Few recent political events have stayed with me as totalitarian emblems as the sight of a young Republican throng chanting "USA! USA! USA!" Now comes a foreigner questioning how the United States could possibly be no. 1 given an allegedly inferior educational system, which prompts me to ask how the United States got here and what it means for the future of the world.
Of course, it's almost un-American to be as "patriotic" as the young people at the last Republican convention. The USA is historically and essentially a nation of oddballs ornery enough to be embarrassed by orchestrated cheering. True American patriotism has always been best represented by dissenters.
The notion of American empire, at last openly acknowledged by those in power, is also at odds with democracy. All empires have been autocratic and the imperial behavior of Americans abroad is often grossly at odds with the national democratic vocation: our diplomats and soldiers have repeatedly shown they want to force others to adopt what we think is best for them, like it or not.
Part of the reason for this is the mistaken belief that the ascendancy of the United States is an inevitable result of a superior culture or form of government, when in fact it is a major historical accident. Had the European powers -- in what Churchill aptly described as a thirty years' total war with a long truce -- avoided reducing each other to sheer rubble by 1945, the United States would have remained the ungainly, greedy older child of the British Empire and no more.

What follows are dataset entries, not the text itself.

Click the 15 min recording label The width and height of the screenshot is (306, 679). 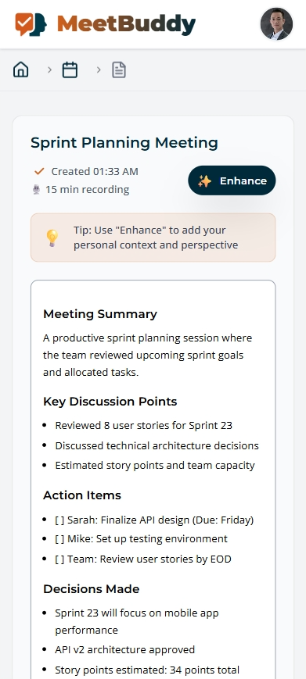(x=87, y=190)
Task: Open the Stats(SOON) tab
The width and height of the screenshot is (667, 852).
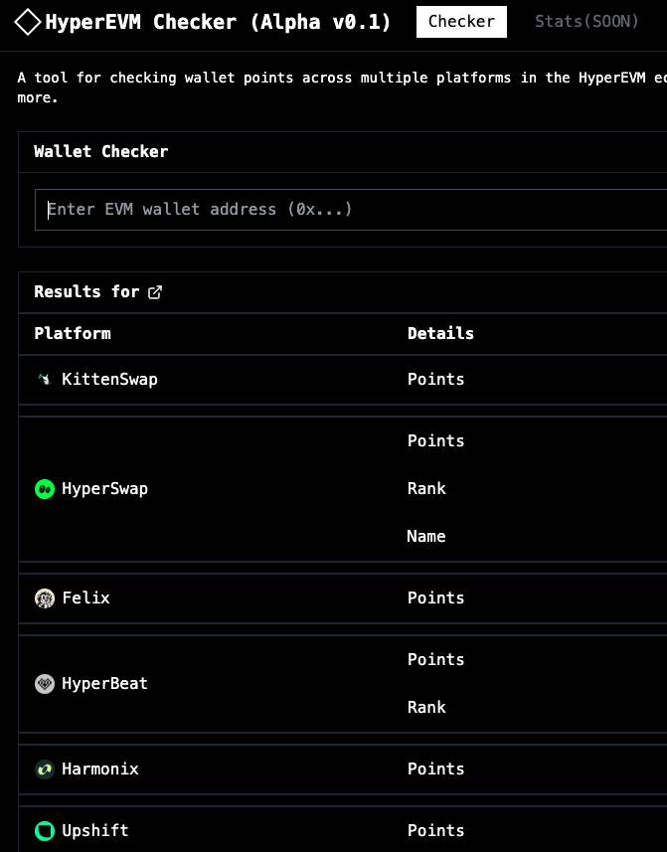Action: 586,22
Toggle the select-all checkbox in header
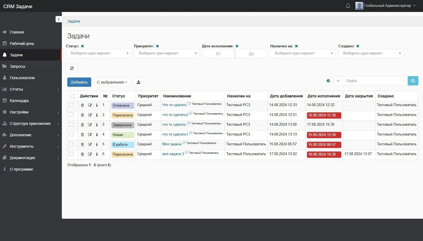 point(72,96)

U.S. hegemony is merely the result of a large, untouched industrial base filling a global vacuum half a century ago. I have already pointed out that American military prowess was of as dubious value in the 20th century as it is in this one (see here).
The real source of U.S. power has always been primarily economic.

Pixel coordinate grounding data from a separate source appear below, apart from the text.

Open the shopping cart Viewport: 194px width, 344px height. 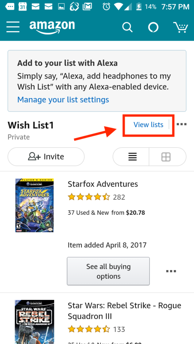tap(181, 27)
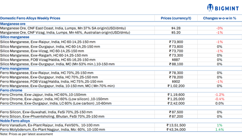Select the Silico Manganese Exw-Raipur row label
Viewport: 242px width, 136px height.
pos(48,42)
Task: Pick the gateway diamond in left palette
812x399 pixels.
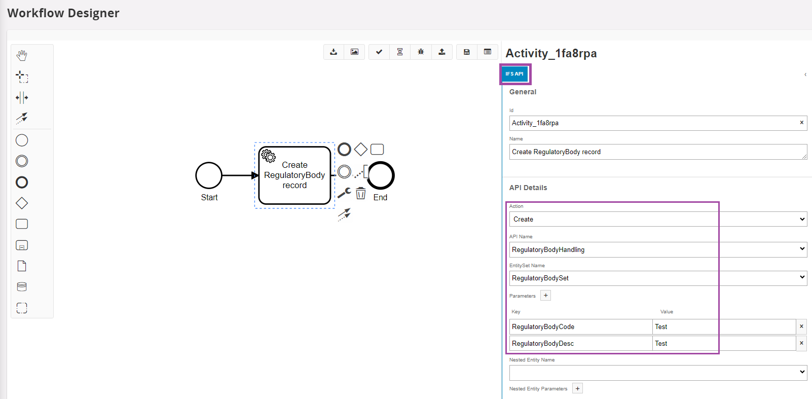Action: [22, 203]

This has involved huge foreign inputs, in terms of labor, investment and creativity -- rather than the much ballyhooed "know how." We tend to forget, for example, that without a Scottish inventor, immigrants from Ireland and China, and hefty British investment in the 19th century, there would never have been a continental U.S. railroad network, the dominant interstate form of transportation until Eisenhower's highway program. The same could be said about any number of major U.S. economic projects.
Moreover -- and this foreigners often miss -- U.S. economic strength lies primarily in its dynamic and large internal market, rather than external trade. This is how the United States remains much more powerful economically than China, which is several times larger in many senses.
Indeed, this is why, should the United States decline, as is historically inevitable, I think China is unlikely to fill the gap -- the People's Republic is a vast underdeveloped heartland that faces the world with the mask of its glittering coastal regions.
What the U.S. ascendancy has meant for the world and still can be its enduring legacy, is the leveling effect of a relatively transparent economy and a stable but adversarial political system.
In sum, the United States is not no. 1 in brains, brawn or brass. The U.S. originality is an economic and political constitution for "men who disagree," as Oliver Wendell Holmes put it, one that is potentially open to improvement.